• [Task objective]
A complete and exact copy of the data below is required.

• [Supplied information]
##########
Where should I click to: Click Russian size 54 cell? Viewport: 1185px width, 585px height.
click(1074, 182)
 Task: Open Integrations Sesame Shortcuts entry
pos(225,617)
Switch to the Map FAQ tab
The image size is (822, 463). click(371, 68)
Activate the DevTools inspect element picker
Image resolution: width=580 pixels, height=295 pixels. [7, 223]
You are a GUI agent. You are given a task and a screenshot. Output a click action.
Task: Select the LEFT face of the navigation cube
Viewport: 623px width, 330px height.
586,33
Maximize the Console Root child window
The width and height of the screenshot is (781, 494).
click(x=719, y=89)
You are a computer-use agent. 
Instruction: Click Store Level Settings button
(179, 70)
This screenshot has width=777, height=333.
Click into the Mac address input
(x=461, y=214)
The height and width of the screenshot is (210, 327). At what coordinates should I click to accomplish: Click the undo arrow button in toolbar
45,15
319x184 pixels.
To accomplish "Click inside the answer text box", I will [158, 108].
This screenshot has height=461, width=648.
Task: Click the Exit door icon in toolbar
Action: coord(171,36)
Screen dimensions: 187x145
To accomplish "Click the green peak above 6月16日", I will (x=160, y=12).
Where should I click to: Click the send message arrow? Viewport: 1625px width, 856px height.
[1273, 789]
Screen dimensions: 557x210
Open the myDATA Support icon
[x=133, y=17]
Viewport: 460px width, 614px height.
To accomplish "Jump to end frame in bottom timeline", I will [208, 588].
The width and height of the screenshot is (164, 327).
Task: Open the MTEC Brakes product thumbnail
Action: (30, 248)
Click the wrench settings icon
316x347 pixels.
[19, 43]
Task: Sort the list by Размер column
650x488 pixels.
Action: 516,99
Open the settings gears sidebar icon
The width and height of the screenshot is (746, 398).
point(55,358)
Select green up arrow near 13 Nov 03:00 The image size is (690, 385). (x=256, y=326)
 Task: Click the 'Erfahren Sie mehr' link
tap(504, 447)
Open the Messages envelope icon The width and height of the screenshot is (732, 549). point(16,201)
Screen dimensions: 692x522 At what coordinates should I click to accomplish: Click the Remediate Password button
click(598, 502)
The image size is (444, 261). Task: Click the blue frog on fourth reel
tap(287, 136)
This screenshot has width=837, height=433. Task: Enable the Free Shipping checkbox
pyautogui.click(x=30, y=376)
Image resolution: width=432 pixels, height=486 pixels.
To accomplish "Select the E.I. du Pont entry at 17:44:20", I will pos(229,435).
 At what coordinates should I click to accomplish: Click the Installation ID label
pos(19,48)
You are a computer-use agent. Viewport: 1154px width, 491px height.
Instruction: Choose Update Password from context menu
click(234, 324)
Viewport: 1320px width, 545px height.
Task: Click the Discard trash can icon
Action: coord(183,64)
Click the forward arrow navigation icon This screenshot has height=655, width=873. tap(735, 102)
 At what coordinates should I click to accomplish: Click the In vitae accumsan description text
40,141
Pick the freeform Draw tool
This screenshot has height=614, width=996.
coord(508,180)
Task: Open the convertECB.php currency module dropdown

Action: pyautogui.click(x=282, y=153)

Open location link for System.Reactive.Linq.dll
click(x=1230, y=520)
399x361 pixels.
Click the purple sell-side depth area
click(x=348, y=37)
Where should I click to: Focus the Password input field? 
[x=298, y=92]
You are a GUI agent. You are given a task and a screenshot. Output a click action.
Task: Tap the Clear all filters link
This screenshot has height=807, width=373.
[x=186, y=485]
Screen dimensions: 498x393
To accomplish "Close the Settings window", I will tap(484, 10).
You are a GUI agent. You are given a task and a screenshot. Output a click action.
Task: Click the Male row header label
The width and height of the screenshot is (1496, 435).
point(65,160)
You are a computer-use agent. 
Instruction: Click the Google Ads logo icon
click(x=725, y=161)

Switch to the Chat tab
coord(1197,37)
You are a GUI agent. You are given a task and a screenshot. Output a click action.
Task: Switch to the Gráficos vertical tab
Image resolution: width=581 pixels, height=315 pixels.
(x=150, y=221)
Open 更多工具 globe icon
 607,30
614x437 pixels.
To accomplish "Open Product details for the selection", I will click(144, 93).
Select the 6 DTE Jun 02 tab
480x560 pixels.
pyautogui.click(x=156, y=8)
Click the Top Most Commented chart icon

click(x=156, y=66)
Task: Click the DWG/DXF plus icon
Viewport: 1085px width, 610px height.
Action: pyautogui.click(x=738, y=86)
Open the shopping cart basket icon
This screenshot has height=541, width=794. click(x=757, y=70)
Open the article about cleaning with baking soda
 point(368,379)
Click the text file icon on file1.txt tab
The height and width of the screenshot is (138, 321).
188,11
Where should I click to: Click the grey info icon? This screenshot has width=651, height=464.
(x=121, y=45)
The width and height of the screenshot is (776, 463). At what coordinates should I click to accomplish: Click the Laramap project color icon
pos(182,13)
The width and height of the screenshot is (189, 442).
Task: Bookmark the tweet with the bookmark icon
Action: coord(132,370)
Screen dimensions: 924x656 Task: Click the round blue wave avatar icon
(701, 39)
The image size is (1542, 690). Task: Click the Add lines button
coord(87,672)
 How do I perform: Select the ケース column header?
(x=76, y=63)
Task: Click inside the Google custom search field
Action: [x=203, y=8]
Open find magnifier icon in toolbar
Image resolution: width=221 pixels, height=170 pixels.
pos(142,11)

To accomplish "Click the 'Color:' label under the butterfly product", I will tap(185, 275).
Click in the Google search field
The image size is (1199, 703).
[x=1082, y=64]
##########
• [Answer section]
Where should I click to: Click Russian size 54 cell? Viewport: 1185px width, 585px height.
click(1074, 182)
 Task: Open Integrations Sesame Shortcuts entry
pos(225,617)
Switch to the Map FAQ tab
The image size is (822, 463). click(371, 68)
Activate the DevTools inspect element picker
Image resolution: width=580 pixels, height=295 pixels. [7, 223]
You are a GUI agent. You are given a task and a screenshot. Output a click action.
Task: Select the LEFT face of the navigation cube
Viewport: 623px width, 330px height.
586,33
Maximize the Console Root child window
The width and height of the screenshot is (781, 494).
click(x=719, y=89)
You are a computer-use agent. 
Instruction: Click Store Level Settings button
(179, 70)
This screenshot has width=777, height=333.
Click into the Mac address input
(x=461, y=214)
The height and width of the screenshot is (210, 327). At what coordinates should I click to accomplish: Click the undo arrow button in toolbar
45,15
319x184 pixels.
To accomplish "Click inside the answer text box", I will [158, 108].
This screenshot has height=461, width=648.
Task: Click the Exit door icon in toolbar
Action: coord(171,36)
Screen dimensions: 187x145
To accomplish "Click the green peak above 6月16日", I will (x=160, y=12).
Where should I click to: Click the send message arrow? Viewport: 1625px width, 856px height.
[1273, 789]
Screen dimensions: 557x210
Open the myDATA Support icon
[x=133, y=17]
Viewport: 460px width, 614px height.
To accomplish "Jump to end frame in bottom timeline", I will [208, 588].
The width and height of the screenshot is (164, 327).
Task: Open the MTEC Brakes product thumbnail
Action: (30, 248)
Click the wrench settings icon
316x347 pixels.
[19, 43]
Task: Sort the list by Размер column
650x488 pixels.
Action: 516,99
Open the settings gears sidebar icon
The width and height of the screenshot is (746, 398).
point(55,358)
Select green up arrow near 13 Nov 03:00 The image size is (690, 385). (x=256, y=326)
 Task: Click the 'Erfahren Sie mehr' link
tap(504, 447)
Open the Messages envelope icon The width and height of the screenshot is (732, 549). point(16,201)
Screen dimensions: 692x522 At what coordinates should I click to accomplish: Click the Remediate Password button
click(598, 502)
The image size is (444, 261). Task: Click the blue frog on fourth reel
tap(287, 136)
This screenshot has width=837, height=433. Task: Enable the Free Shipping checkbox
pyautogui.click(x=30, y=376)
Image resolution: width=432 pixels, height=486 pixels.
To accomplish "Select the E.I. du Pont entry at 17:44:20", I will pos(229,435).
 At what coordinates should I click to accomplish: Click the Installation ID label
pos(19,48)
You are a computer-use agent. Viewport: 1154px width, 491px height.
Instruction: Choose Update Password from context menu
click(234, 324)
Viewport: 1320px width, 545px height.
Task: Click the Discard trash can icon
Action: coord(183,64)
Click the forward arrow navigation icon This screenshot has height=655, width=873. tap(735, 102)
 At what coordinates should I click to accomplish: Click the In vitae accumsan description text
40,141
Pick the freeform Draw tool
This screenshot has height=614, width=996.
coord(508,180)
Task: Open the convertECB.php currency module dropdown

Action: pyautogui.click(x=282, y=153)

Open location link for System.Reactive.Linq.dll
click(x=1230, y=520)
399x361 pixels.
Click the purple sell-side depth area
click(x=348, y=37)
Where should I click to: Focus the Password input field? 
[x=298, y=92]
You are a GUI agent. You are given a task and a screenshot. Output a click action.
Task: Tap the Clear all filters link
This screenshot has height=807, width=373.
[x=186, y=485]
Screen dimensions: 498x393
To accomplish "Close the Settings window", I will tap(484, 10).
You are a GUI agent. You are given a task and a screenshot. Output a click action.
Task: Click the Male row header label
The width and height of the screenshot is (1496, 435).
point(65,160)
You are a computer-use agent. 
Instruction: Click the Google Ads logo icon
click(x=725, y=161)

Switch to the Chat tab
coord(1197,37)
You are a GUI agent. You are given a task and a screenshot. Output a click action.
Task: Switch to the Gráficos vertical tab
Image resolution: width=581 pixels, height=315 pixels.
(x=150, y=221)
Open 更多工具 globe icon
 607,30
614x437 pixels.
To accomplish "Open Product details for the selection", I will click(144, 93).
Select the 6 DTE Jun 02 tab
480x560 pixels.
pyautogui.click(x=156, y=8)
Click the Top Most Commented chart icon

click(x=156, y=66)
Task: Click the DWG/DXF plus icon
Viewport: 1085px width, 610px height.
Action: pyautogui.click(x=738, y=86)
Open the shopping cart basket icon
This screenshot has height=541, width=794. click(x=757, y=70)
Open the article about cleaning with baking soda
 point(368,379)
Click the text file icon on file1.txt tab
The height and width of the screenshot is (138, 321).
188,11
Where should I click to: Click the grey info icon? This screenshot has width=651, height=464.
(x=121, y=45)
The width and height of the screenshot is (776, 463). At what coordinates should I click to accomplish: Click the Laramap project color icon
pos(182,13)
The width and height of the screenshot is (189, 442).
Task: Bookmark the tweet with the bookmark icon
Action: coord(132,370)
Screen dimensions: 924x656 Task: Click the round blue wave avatar icon
(701, 39)
The image size is (1542, 690). Task: Click the Add lines button
coord(87,672)
 How do I perform: Select the ケース column header?
(x=76, y=63)
Task: Click inside the Google custom search field
Action: [x=203, y=8]
Open find magnifier icon in toolbar
Image resolution: width=221 pixels, height=170 pixels.
pos(142,11)

To accomplish "Click the 'Color:' label under the butterfly product", I will tap(185, 275).
Click in the Google search field
The image size is (1199, 703).
[x=1082, y=64]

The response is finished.